Oil headed for the biggest weekly loss in more than 10 years after the Biden administration ordered an unprecedented release of US strategic reserves to tame rampant prices.
West Texas Intermediate swung between gains and losses Friday, and was down more than US$13 dollars this week, the most since 2011. The US plans to release 1 million barrels a day for six months. IEA nations also agreed to release another round of crude stockpiles, with volumes being decided later. US President Joe Biden expects allies to release an additional 30 million to 50 million barrels.
Citigroup Inc. said the US appeared to have taken steps to ensure that it could deliver the promised volumes, despite having never drawn down that much oil from the reserve stockpile. Goldman Sachs Group Inc. cut its price forecasts for this year but boosted the estimate for 2023, arguing that the move won’t fix a longer-term supply crisis.
Releasing 1 million barrels a day from the US Strategic Petroleum Reserve “can easily be accomplished,” said Andy Lipow, president of Lipow Oil Associates LLC in Houston.
Biden’s decision follows rocketing gasoline prices in America and concerns about supply shortages following Russia’s invasion of Ukraine. The war has roiled global commodity markets and driven up the price of everything from fuels to food. It has also led to tumultuous trading in oil, with massive intraday swings throughout March. WTI traded in almost a US$37 range last month.
The US already tapped its reserves twice in the past six months, but that’s done little to cool prices. As much as 180 million barrels may be released this time, and Biden said he expects another 30 million to 50 million more barrels from allies. American physical crude prices tumbled.
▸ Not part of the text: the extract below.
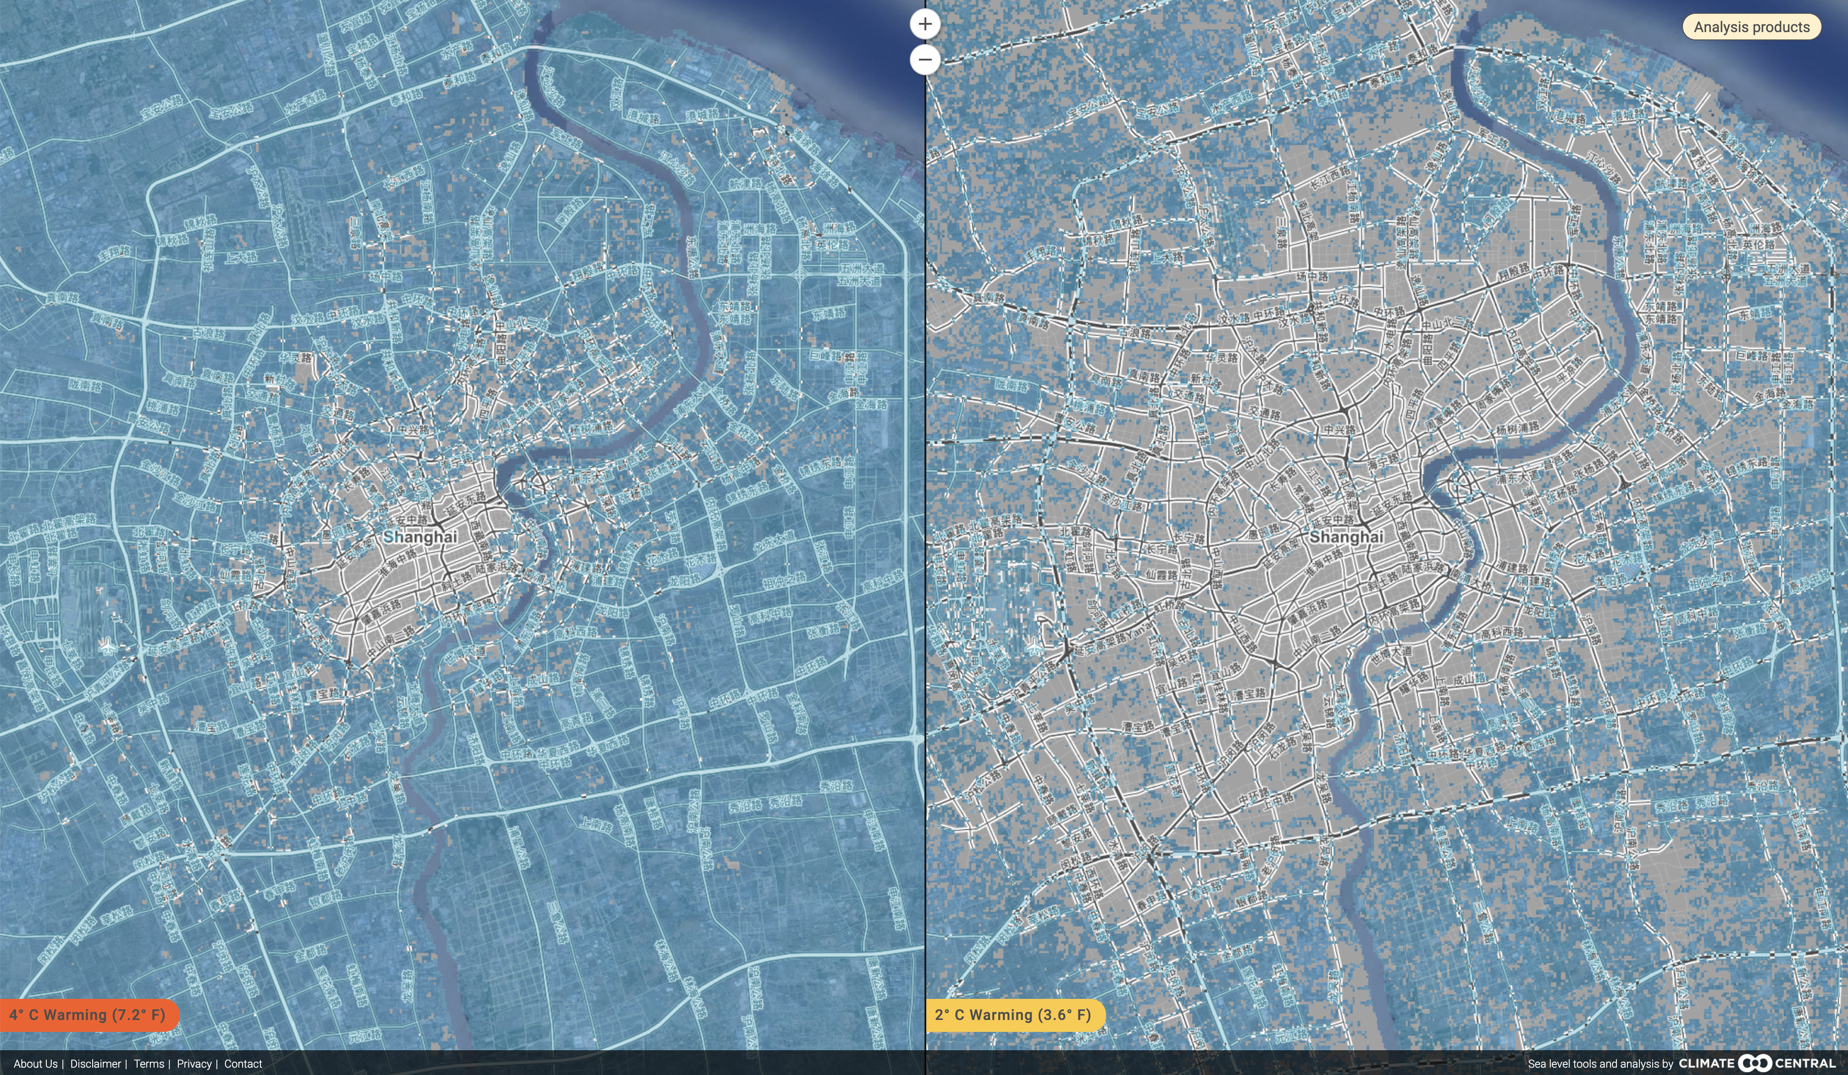Click the Climate Central interlocking rings logo

click(x=1755, y=1063)
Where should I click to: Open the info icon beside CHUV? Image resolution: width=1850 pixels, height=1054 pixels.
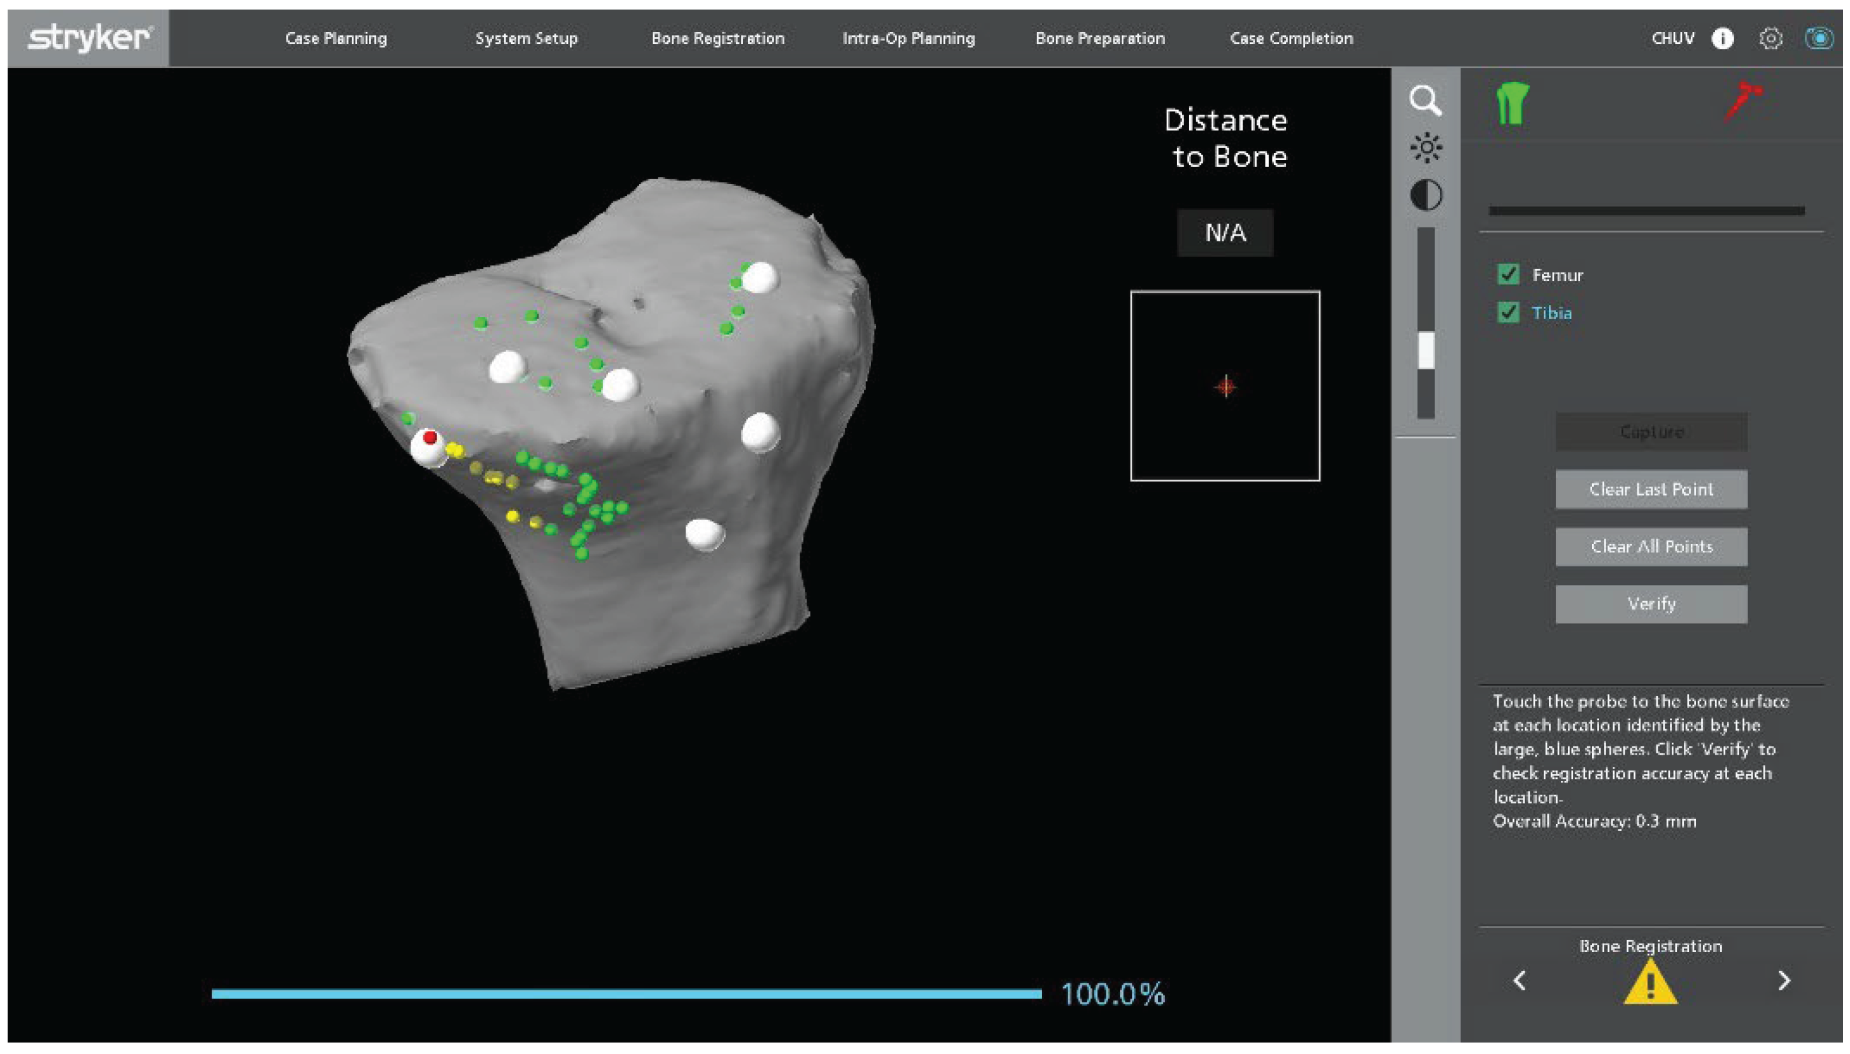[x=1722, y=38]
“The market is short about 2 million barrels a day, if not more, from Russian supplies into the global market,” Amos Hochstein, the US State Department’s senior energy security adviser, said in an interview on Bloomberg Television.
- WTI for May delivery fell 55 cents to US$99.73 a barrel at 1:30 pm in New York.
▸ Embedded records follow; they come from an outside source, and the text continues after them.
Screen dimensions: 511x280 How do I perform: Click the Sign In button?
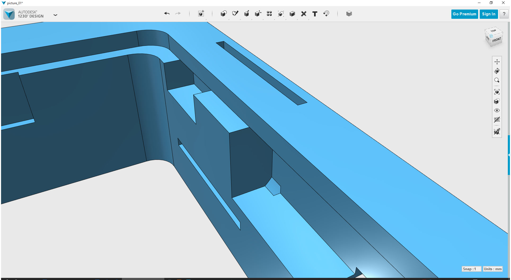[488, 14]
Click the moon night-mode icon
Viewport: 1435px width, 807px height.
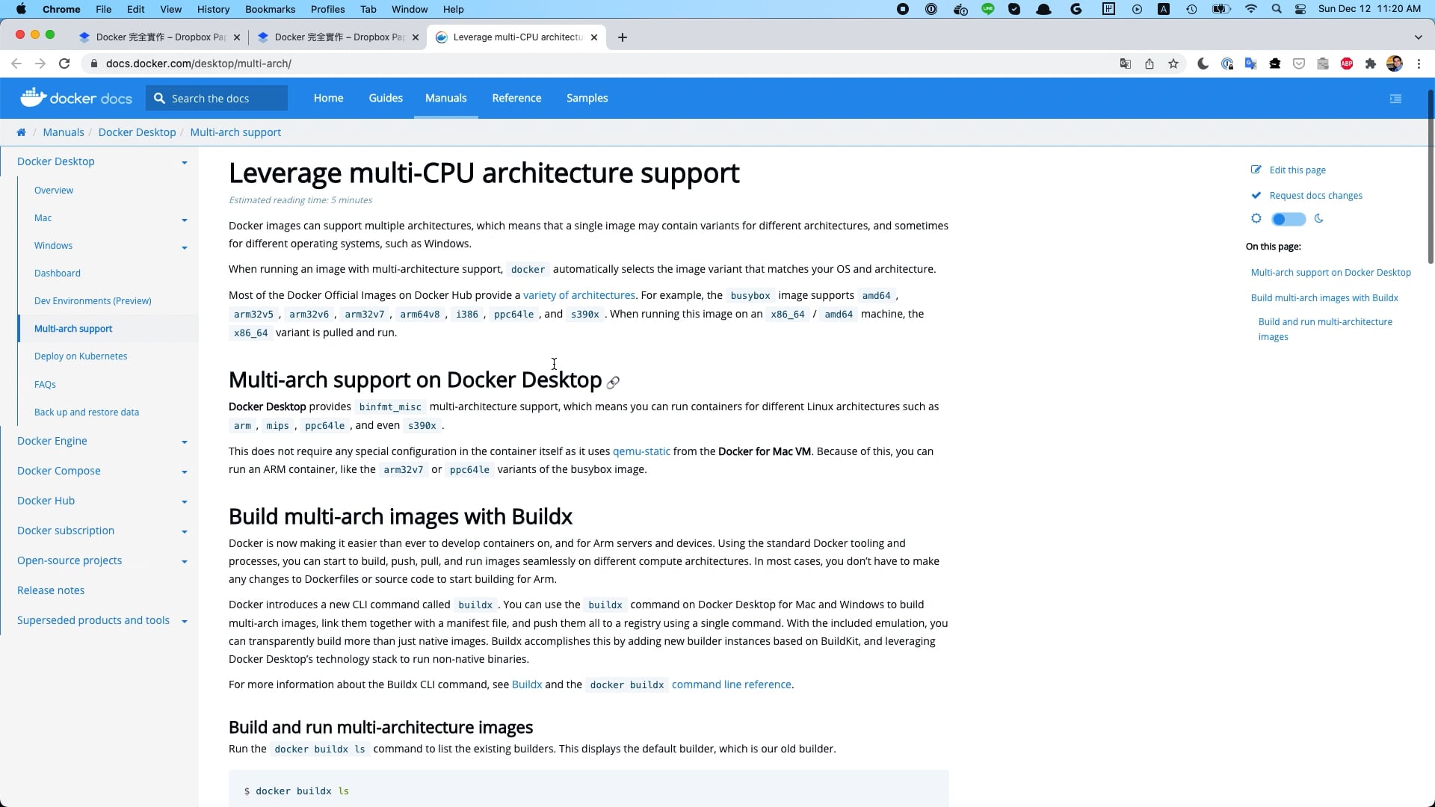(1319, 219)
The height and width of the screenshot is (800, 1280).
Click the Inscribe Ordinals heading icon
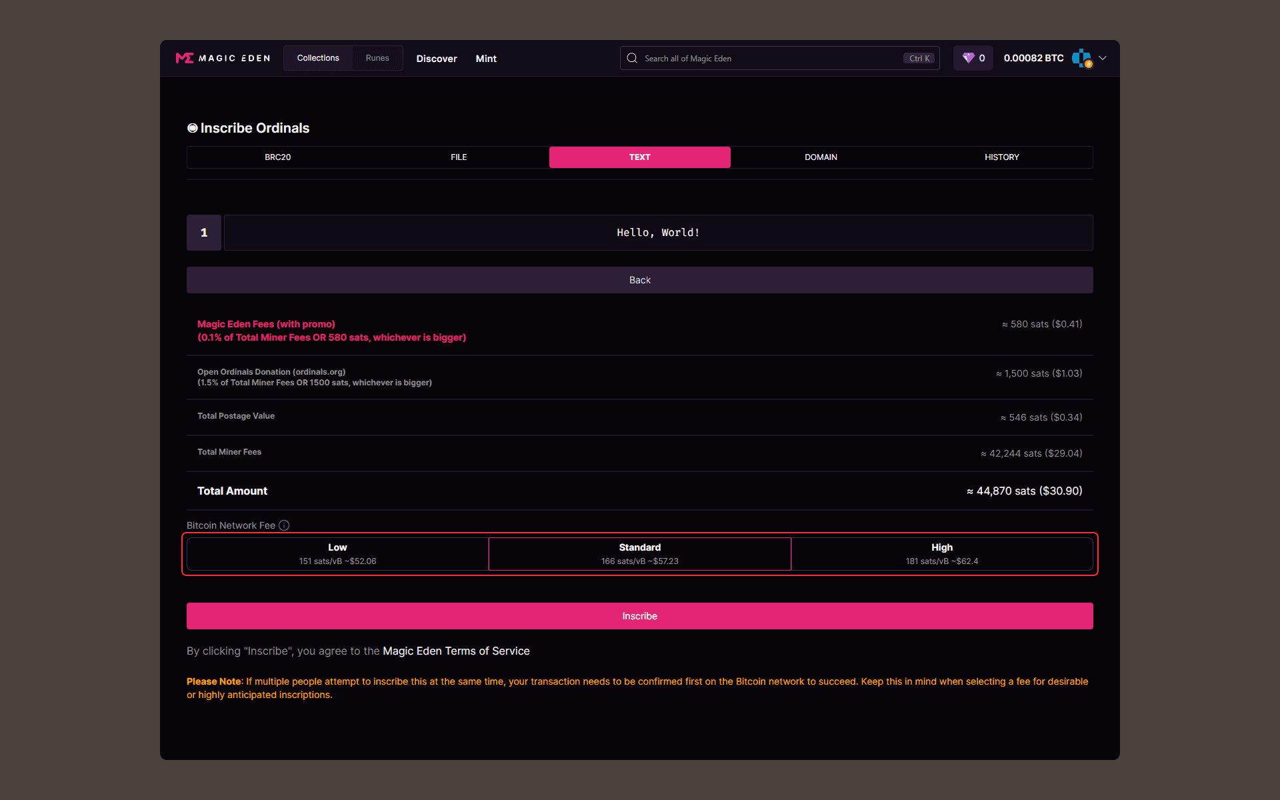(x=193, y=128)
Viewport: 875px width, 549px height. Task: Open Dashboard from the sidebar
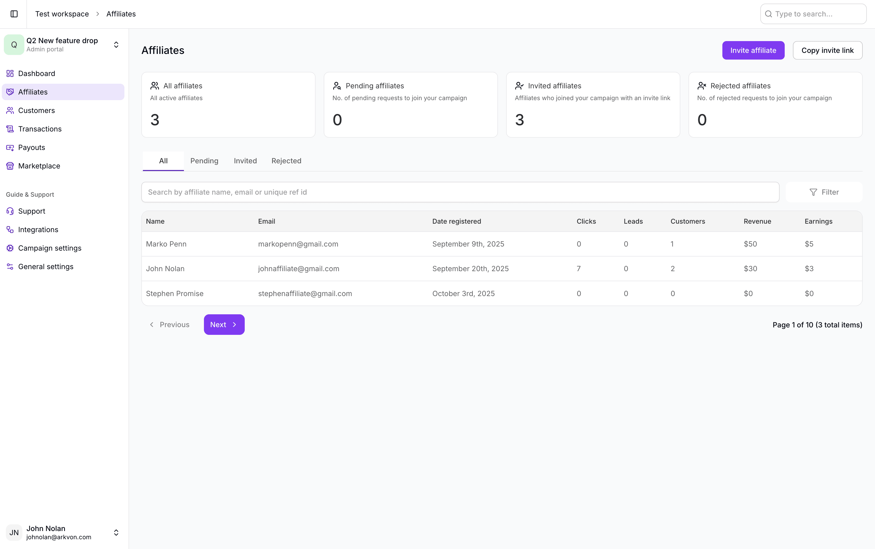(36, 73)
- Brent for June settlement rose 18 cents to US$104.89.
The Biden administration’s giant oil release puts it in stark contrast with OPEC+, which on Thursday ratified a planned, modest production increase of about 430,000 barrels a day in record time. The decision comes after many consuming countries, including the US, have called on the alliance to increase output.
The market also came under some technical pressure Friday as WTI breached its 50-day moving average for the first time since early January. Brent also slipped toward that level before rallying away from it.
Prices also slide this week amid concerns about Chinese demand as the world’s biggest oil importer implements a series of lockdowns to curb a resurgence of COVID-19. Those curbs are starting to affect the economy, with manufacturing activity contracting in March.
- Shell Plc may have difficulty paying for Russian gas supplies this month because the Kremlin wants payments transferred through UK-sanctioned Gazprombank JSC, according to two people familiar with discussions in Russia.
- A seller of Russian crude gave Chinese buyers the flexibility to pay in yuan, as the energy giant attempts to keep its few remaining export channels flowing smoothly
- Russia’s economy has staggered through the first full month of the war with Ukraine but it may yet emerge with a sparkling balance sheet if some of its biggest trade partners don’t turn off the tap on its exports of energy.